Description of the task:
Please convert the entries from the first line up to and including the line with "[x=706, y=1548]" into a JSON list of strings, one string per line, leaving out blank lines.

Entries from a data source
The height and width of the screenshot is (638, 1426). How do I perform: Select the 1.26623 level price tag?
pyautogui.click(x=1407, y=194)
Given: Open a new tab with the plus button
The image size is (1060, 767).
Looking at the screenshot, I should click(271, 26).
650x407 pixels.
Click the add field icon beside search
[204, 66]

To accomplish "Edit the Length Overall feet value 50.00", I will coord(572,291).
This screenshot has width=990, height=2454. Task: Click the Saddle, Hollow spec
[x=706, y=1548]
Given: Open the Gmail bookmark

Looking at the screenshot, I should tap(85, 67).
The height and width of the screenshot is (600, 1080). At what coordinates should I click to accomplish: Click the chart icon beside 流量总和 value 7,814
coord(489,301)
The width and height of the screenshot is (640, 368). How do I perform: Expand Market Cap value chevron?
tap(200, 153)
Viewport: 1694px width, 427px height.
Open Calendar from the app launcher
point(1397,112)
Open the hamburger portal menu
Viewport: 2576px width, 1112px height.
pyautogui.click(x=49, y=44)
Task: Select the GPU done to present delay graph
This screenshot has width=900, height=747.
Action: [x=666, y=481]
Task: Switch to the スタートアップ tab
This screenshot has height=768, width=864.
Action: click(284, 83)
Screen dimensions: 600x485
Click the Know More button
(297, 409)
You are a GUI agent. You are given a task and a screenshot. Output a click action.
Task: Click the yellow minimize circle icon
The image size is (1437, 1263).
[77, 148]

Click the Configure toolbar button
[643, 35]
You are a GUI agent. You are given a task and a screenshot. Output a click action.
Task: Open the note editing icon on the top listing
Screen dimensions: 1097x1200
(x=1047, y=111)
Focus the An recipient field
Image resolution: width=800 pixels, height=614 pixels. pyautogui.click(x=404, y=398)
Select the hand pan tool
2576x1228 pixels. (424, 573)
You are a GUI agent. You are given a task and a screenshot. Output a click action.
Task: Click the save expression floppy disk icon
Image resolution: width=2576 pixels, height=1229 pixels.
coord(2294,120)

Answer for the task:
[
  "The height and width of the screenshot is (638, 1426). How do I perform: Select the 1.26623 level price tag?",
  "pyautogui.click(x=1407, y=194)",
  "Given: Open a new tab with the plus button",
  "The image size is (1060, 767).",
  "Looking at the screenshot, I should click(271, 26).",
  "650x407 pixels.",
  "Click the add field icon beside search",
  "[204, 66]",
  "To accomplish \"Edit the Length Overall feet value 50.00\", I will coord(572,291).",
  "This screenshot has width=990, height=2454. Task: Click the Saddle, Hollow spec",
  "[x=706, y=1548]"
]